Appliquant ces principes, la cour constate que les critiques portaient l’exécution, non la négociation ni l’imposition d’une clause. Les conventions en cause étaient formelles, signées et articulées, et aucune clause déterminante n’était démontrée comme non négociable, dépourvue de contrepartie, ou déséquilibrée dans l’économie générale. L’argumentation au prisme du parasitisme économique ne permettait pas de requalifier des manquements d’exécution en pratiques restrictives.

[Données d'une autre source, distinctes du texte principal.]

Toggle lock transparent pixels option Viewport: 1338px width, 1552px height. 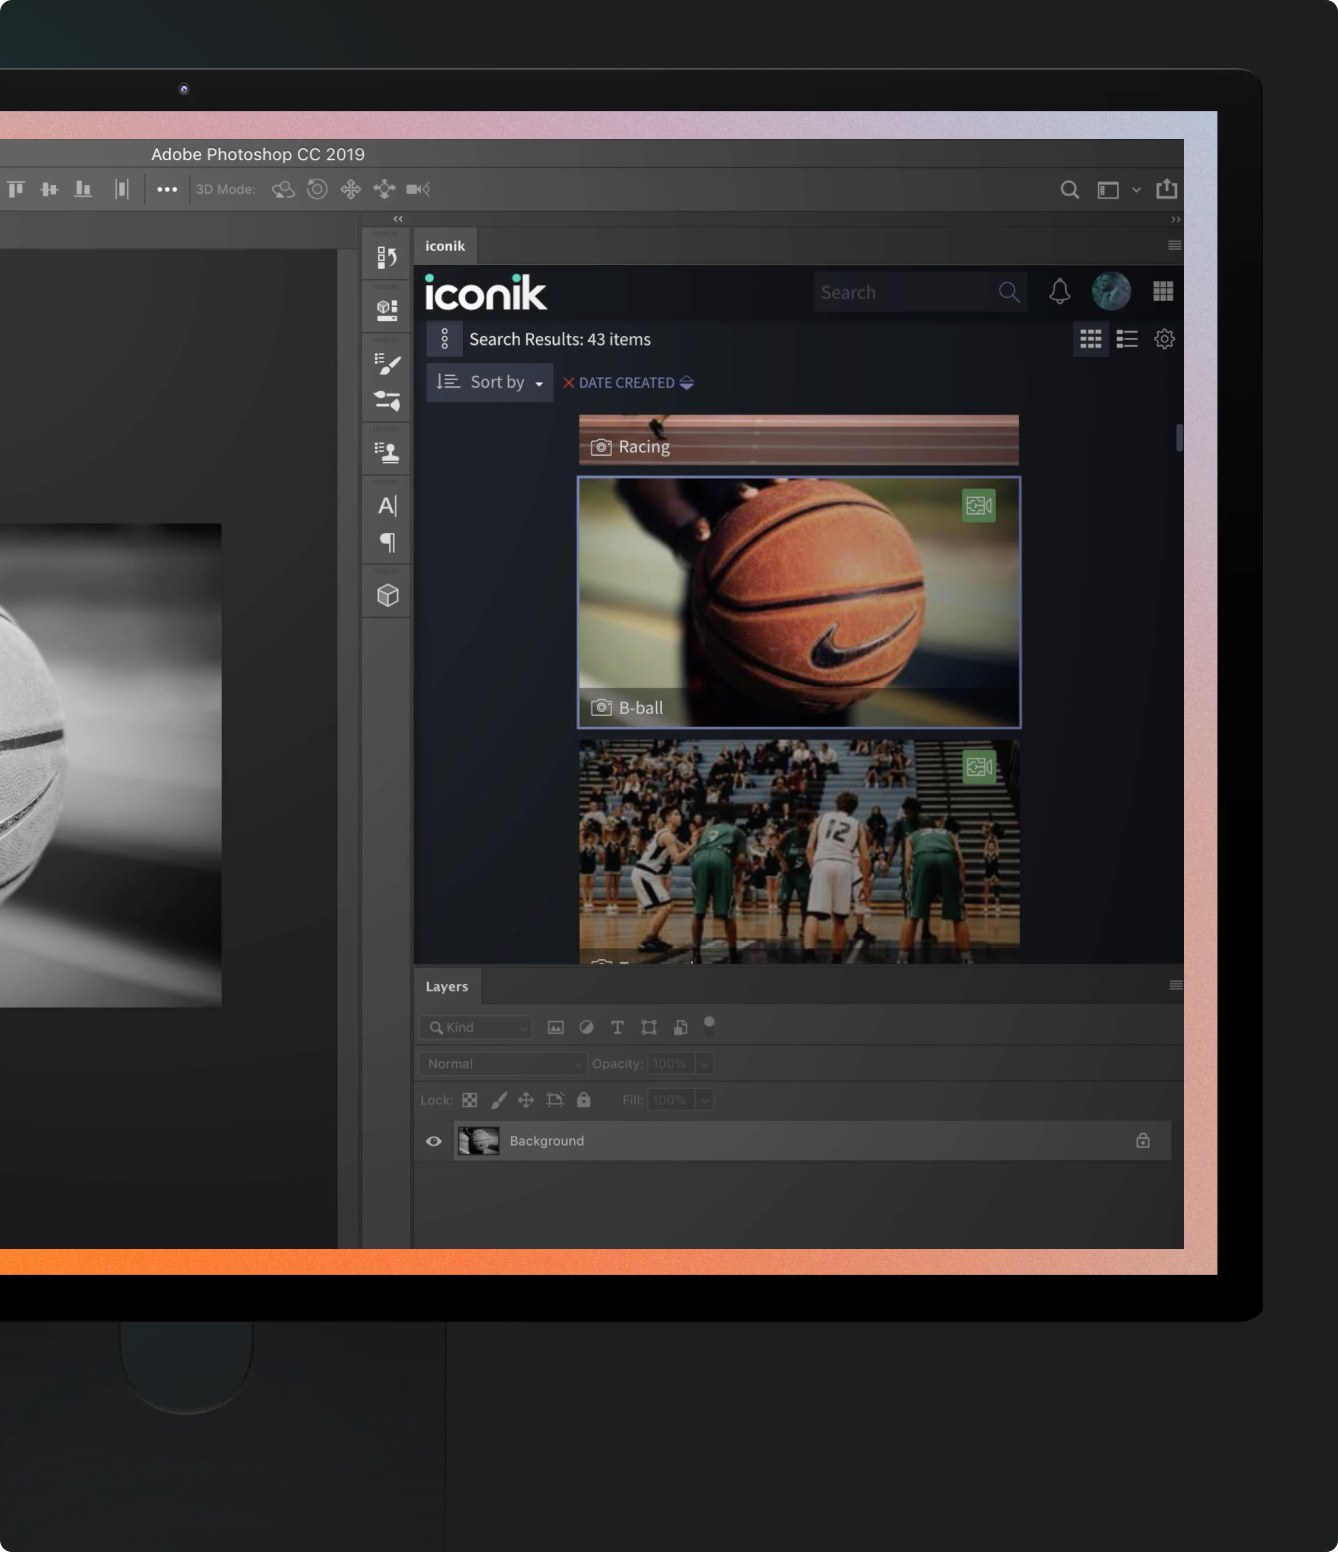click(x=469, y=1100)
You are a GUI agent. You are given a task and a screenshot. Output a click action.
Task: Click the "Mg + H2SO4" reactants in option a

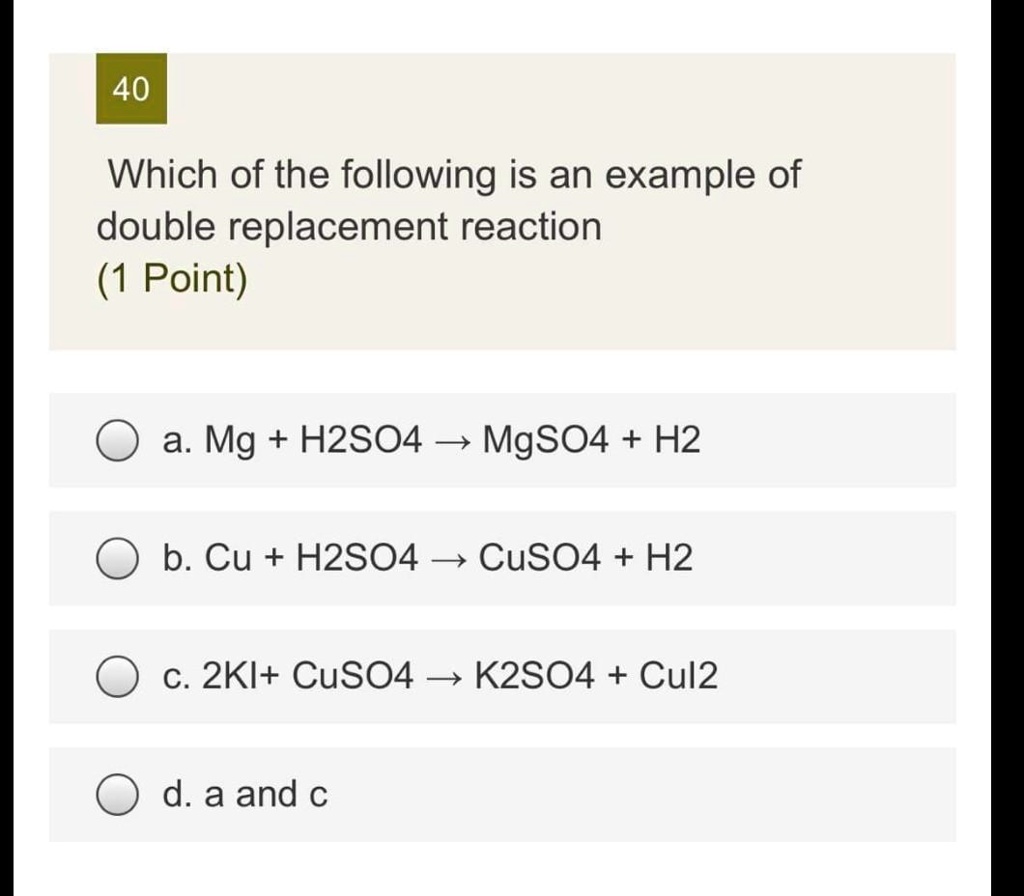point(314,440)
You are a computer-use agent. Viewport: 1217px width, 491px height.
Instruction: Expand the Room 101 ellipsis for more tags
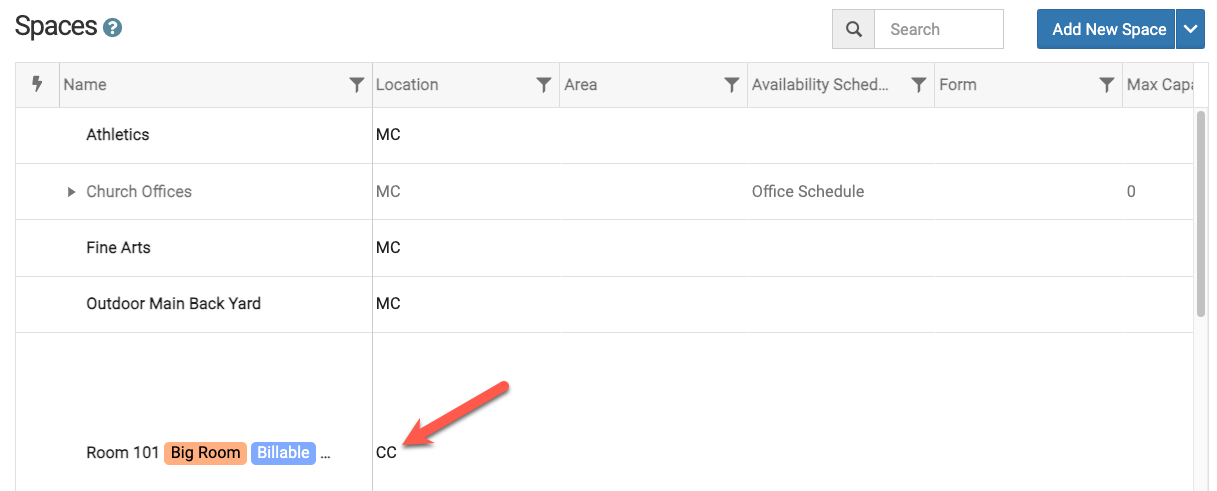[325, 453]
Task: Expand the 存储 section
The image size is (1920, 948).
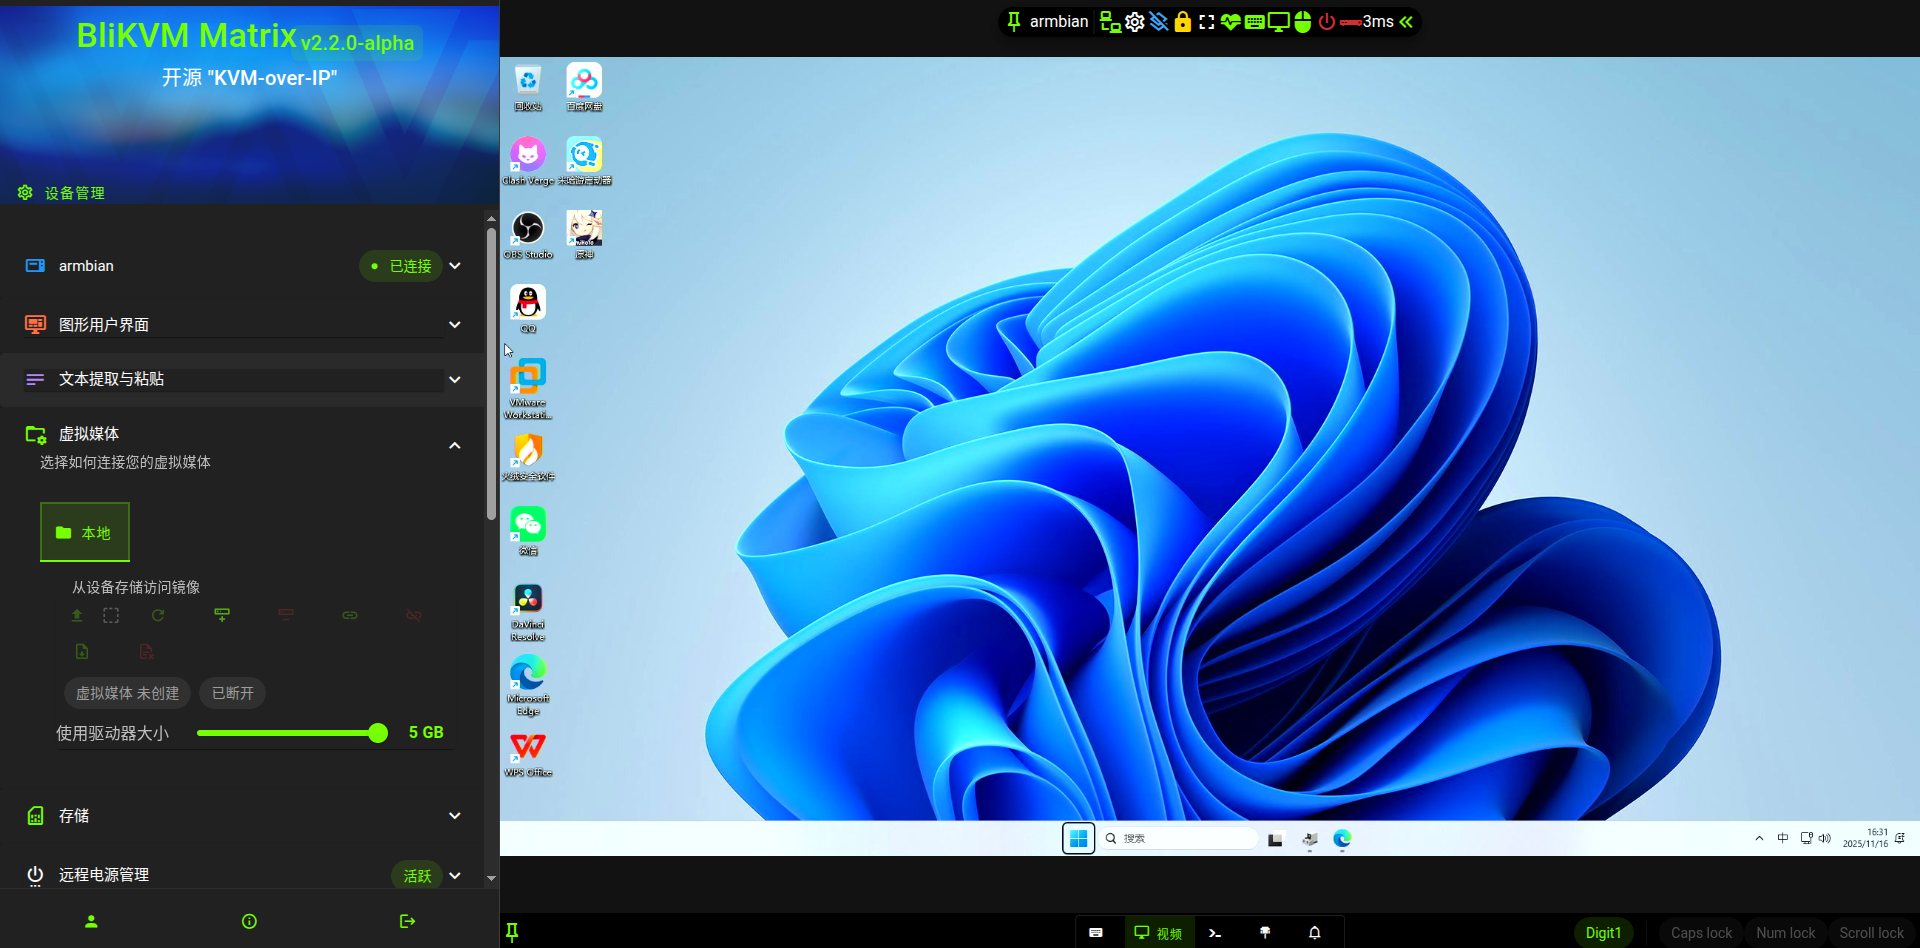Action: coord(455,816)
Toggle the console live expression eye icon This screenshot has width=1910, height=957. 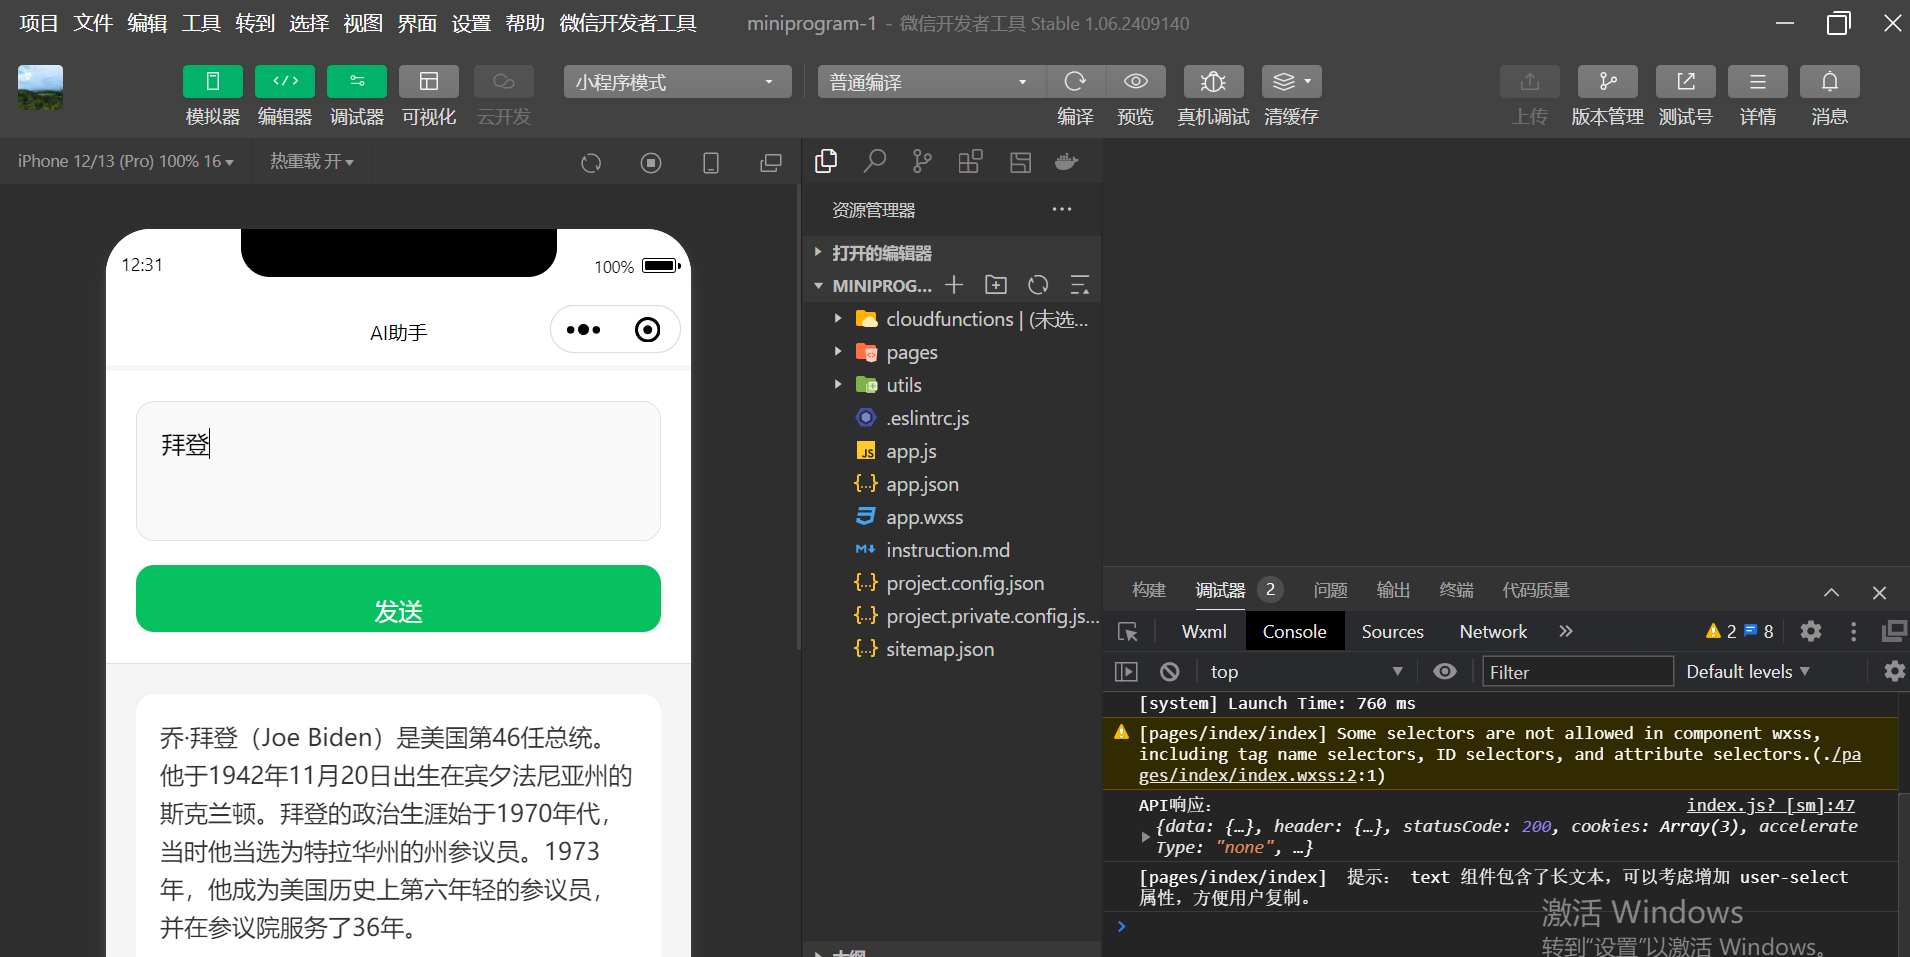tap(1444, 672)
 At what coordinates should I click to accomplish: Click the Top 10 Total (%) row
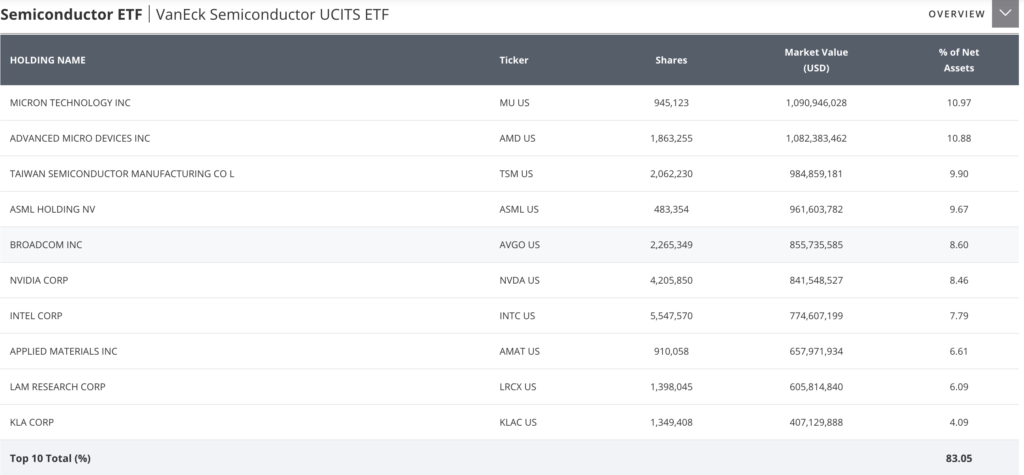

La portée est nette. Le juge réaffirme la frontière entre le contrôle des obligations négociées, qui commande l’analyse globale et la sanction des clauses déséquilibrées, et le contentieux de l’inexécution, qui relève du droit commun de la responsabilité contractuelle. La décision invite les opérateurs à distinguer soigneusement, dès l’instance, les griefs relatifs à la structure du contrat de ceux tenant à sa mise en œuvre.

Au total, l’arrêt précise l’articulation des obligations réciproques dans une chaîne d’approvisionnement intégrée et conforte un critère probatoire exigeant sur les volumes « proposés » et « validés ». Il confirme qu’une inexécution essentielle et persistante du prix constitue une faute grave autorisant une cessation immédiate sans préavis. Il borne, enfin, le champ du déséquilibre significatif aux seules obligations effectivement négociées, appréciées de façon globale et concrète, à l’exclusion des difficultés d’exécution.

Source : Cour de cassation – Base Open Data « Judilibre » & « Légifrance ».